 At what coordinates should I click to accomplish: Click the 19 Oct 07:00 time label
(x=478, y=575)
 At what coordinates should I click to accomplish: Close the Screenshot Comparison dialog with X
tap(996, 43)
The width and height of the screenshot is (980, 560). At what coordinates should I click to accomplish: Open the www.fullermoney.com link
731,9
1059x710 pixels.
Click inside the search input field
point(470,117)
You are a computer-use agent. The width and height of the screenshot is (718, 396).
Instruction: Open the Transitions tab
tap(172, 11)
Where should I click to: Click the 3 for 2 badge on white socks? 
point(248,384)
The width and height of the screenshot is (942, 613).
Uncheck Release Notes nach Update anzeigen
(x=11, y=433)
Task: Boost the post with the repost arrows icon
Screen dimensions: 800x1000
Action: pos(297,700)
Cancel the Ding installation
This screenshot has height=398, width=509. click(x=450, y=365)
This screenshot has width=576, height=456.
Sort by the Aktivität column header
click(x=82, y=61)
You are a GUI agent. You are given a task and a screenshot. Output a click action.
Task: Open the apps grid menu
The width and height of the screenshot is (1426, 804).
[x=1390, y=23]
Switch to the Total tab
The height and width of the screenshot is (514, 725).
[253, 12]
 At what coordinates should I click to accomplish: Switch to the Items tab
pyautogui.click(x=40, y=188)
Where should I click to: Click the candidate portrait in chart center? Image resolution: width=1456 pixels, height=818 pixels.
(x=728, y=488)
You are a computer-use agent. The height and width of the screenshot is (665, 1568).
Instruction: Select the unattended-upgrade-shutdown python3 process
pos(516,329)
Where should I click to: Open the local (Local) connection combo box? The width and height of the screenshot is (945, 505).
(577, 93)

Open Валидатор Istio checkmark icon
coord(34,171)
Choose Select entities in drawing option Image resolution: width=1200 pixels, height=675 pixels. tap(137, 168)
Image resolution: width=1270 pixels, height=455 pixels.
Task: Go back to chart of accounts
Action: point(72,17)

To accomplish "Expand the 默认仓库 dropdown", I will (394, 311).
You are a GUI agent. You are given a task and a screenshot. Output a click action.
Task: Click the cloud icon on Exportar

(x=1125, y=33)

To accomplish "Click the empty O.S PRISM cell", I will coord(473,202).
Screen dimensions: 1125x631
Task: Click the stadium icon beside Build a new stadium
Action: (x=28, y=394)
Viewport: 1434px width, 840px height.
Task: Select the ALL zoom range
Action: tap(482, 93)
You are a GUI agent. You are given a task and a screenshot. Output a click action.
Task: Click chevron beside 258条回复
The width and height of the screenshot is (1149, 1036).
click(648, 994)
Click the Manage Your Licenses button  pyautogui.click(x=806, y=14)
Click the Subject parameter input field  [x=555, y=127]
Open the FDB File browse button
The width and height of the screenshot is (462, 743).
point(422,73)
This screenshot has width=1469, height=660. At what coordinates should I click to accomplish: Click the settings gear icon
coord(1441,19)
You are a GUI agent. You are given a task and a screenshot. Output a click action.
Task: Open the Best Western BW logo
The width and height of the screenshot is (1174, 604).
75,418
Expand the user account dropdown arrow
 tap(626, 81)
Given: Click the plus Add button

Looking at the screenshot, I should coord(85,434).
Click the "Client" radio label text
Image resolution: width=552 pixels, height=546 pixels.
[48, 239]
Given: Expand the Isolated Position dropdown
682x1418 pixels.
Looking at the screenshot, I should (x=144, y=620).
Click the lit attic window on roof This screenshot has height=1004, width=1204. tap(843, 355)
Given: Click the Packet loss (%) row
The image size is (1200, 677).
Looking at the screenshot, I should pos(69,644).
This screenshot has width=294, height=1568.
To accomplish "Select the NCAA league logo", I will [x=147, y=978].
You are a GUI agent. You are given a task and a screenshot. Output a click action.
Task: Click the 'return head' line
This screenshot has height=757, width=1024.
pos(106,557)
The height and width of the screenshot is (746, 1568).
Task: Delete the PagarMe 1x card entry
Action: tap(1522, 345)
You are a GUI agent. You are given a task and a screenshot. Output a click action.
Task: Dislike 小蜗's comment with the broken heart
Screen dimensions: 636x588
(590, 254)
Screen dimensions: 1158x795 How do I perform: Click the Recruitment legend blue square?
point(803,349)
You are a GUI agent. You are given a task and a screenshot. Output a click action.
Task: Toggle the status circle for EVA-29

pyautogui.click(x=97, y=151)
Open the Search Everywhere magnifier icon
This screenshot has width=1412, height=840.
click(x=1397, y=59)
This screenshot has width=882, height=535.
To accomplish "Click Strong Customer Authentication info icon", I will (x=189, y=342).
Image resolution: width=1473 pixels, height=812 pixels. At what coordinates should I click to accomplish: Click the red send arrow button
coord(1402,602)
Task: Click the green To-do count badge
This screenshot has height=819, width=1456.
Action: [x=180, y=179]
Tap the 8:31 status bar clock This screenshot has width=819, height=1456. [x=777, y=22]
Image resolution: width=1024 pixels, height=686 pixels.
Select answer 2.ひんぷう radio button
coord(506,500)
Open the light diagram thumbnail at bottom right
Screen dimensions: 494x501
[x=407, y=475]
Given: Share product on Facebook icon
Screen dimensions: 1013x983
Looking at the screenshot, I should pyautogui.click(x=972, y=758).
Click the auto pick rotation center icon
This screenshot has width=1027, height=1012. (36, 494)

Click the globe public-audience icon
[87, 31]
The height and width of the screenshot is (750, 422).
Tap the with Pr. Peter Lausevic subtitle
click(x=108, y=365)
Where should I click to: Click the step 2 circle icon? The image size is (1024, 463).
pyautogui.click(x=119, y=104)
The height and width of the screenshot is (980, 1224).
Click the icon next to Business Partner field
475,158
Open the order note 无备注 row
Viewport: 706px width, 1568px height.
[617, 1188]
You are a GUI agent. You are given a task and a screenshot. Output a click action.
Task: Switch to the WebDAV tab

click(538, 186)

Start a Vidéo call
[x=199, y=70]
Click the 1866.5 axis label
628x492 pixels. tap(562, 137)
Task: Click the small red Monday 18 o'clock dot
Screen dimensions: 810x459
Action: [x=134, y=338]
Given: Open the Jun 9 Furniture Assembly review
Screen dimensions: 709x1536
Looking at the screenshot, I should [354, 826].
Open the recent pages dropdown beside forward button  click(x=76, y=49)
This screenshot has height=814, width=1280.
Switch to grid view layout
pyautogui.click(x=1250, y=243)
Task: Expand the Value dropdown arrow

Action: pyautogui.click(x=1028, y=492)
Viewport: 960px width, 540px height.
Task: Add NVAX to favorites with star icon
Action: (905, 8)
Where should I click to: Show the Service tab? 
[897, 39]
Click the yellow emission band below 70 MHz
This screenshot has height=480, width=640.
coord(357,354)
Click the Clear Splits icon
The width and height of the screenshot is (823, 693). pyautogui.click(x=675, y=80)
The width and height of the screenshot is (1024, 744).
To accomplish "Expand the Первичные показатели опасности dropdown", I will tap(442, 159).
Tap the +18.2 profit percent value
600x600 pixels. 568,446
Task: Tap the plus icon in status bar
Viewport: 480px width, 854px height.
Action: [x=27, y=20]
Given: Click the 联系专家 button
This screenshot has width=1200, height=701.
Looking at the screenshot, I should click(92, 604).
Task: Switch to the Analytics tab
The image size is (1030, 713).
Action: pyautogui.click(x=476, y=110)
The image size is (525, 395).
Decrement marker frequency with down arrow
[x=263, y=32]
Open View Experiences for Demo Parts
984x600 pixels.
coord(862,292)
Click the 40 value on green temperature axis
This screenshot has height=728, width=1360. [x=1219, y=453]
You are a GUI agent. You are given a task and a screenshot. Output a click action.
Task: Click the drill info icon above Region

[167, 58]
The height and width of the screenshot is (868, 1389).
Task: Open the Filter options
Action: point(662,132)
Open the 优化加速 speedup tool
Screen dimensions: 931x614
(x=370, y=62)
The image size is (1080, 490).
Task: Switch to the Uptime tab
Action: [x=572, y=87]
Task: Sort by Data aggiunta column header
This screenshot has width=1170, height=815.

☆ ☆ ☆ ☆ ☆ ☆ ☆

* **TASK DETAILS**:
Go over the records above line by line and count those holding the word "computer". Reply only with the number.

* **EXERCISE ANSWER**:
2